═════ Record excerpts ═════

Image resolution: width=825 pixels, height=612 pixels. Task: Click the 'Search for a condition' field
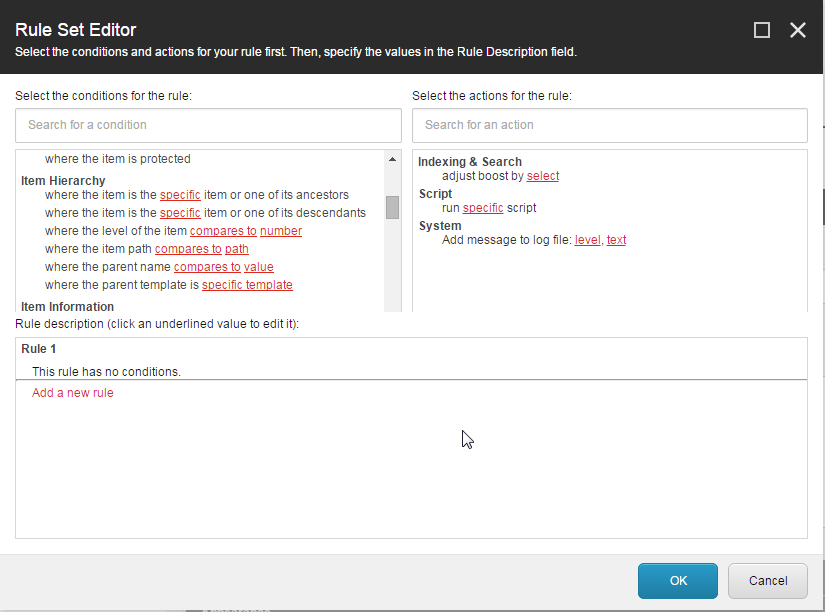[x=208, y=125]
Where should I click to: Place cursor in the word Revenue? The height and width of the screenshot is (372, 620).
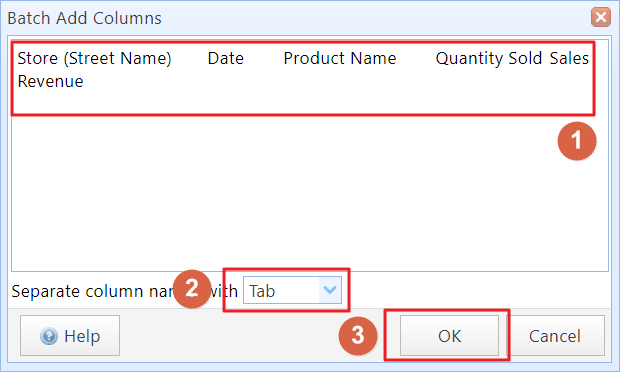click(x=51, y=81)
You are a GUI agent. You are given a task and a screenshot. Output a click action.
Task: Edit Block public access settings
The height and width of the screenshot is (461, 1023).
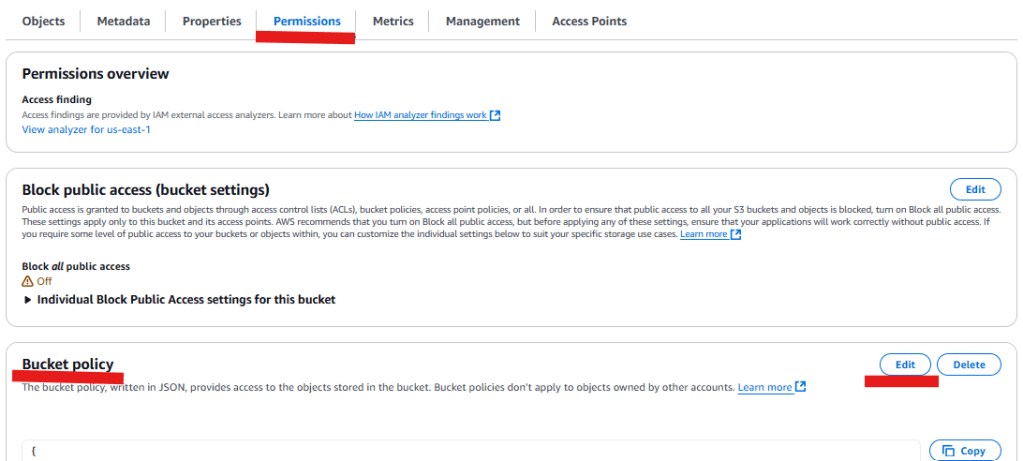pyautogui.click(x=974, y=189)
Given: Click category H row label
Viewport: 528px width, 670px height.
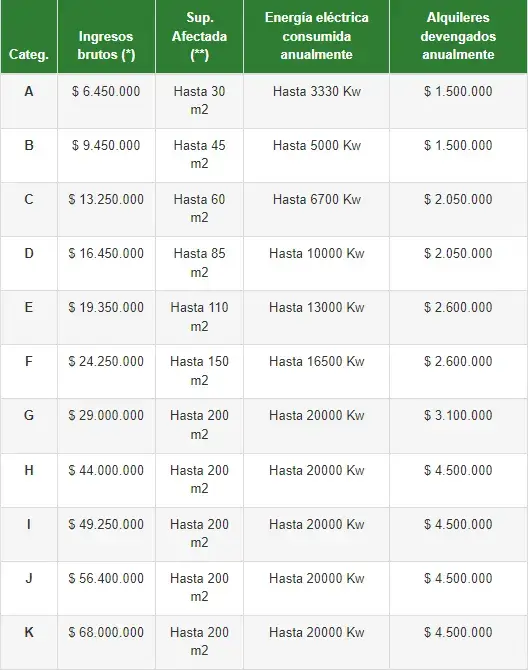Looking at the screenshot, I should (x=29, y=470).
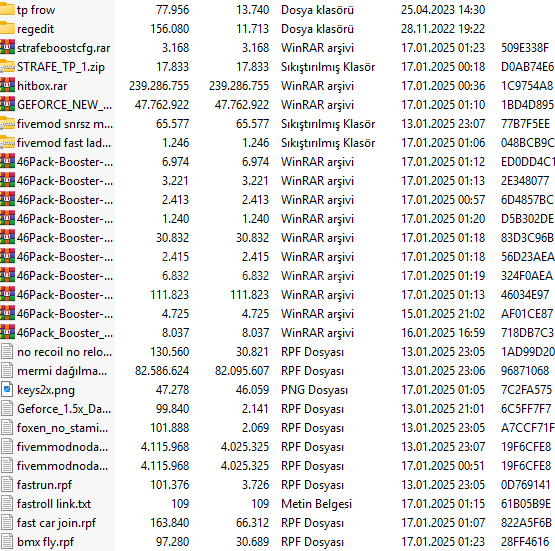The image size is (555, 551).
Task: Click the tp frow folder icon
Action: point(7,9)
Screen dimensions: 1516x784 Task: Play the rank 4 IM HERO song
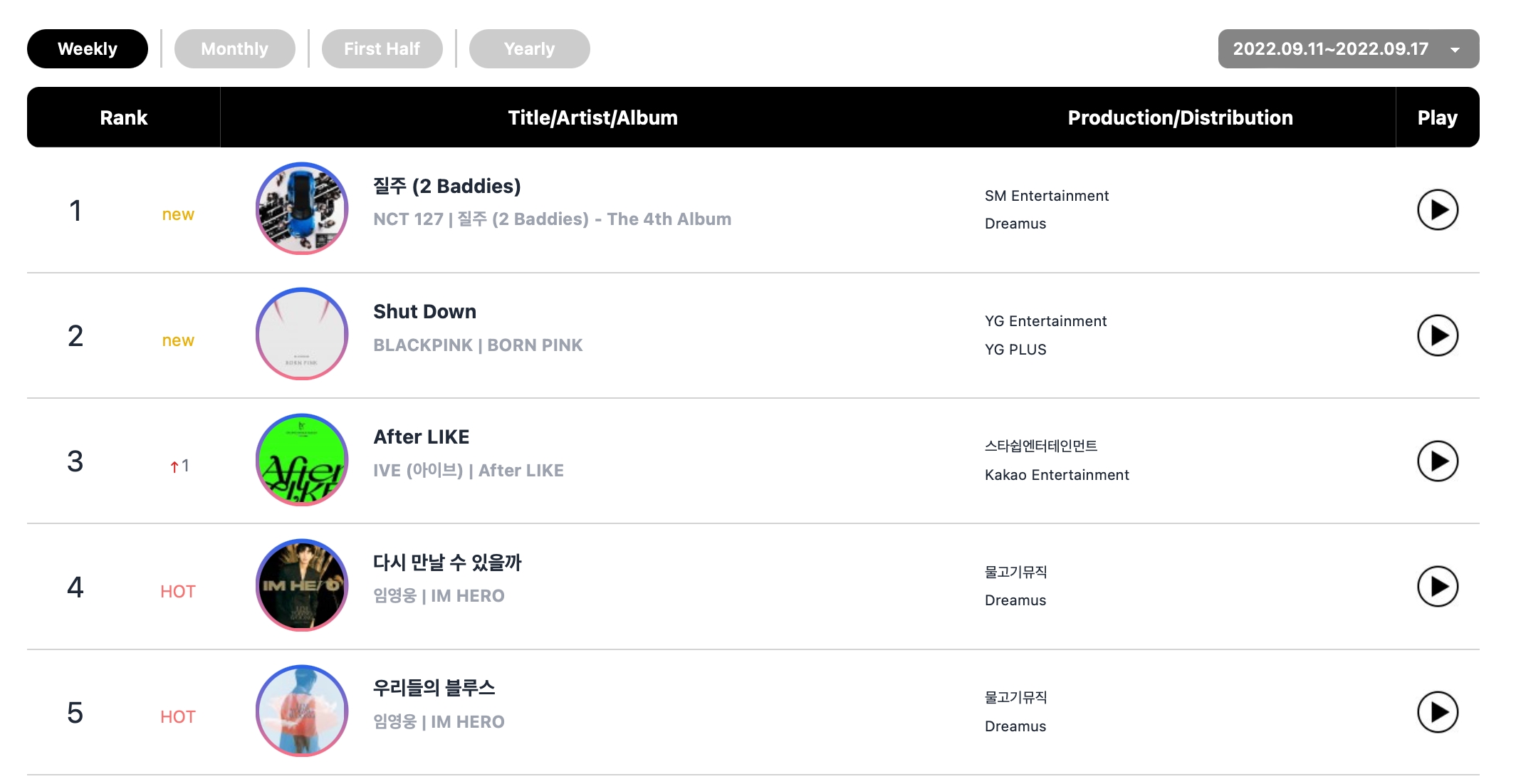click(x=1437, y=586)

═════

Only one thing is required here: an exact copy of the lines from the one bearing "Given: Click category H row label" through the final line above, both included, with pictures left out.

Given: Click category H row label
Viewport: 528px width, 670px height.
Looking at the screenshot, I should (x=29, y=470).
The image size is (555, 551).
Task: Click the tp frow folder icon
Action: point(7,9)
Screen dimensions: 1516x784 Task: Play the rank 4 IM HERO song
click(x=1437, y=586)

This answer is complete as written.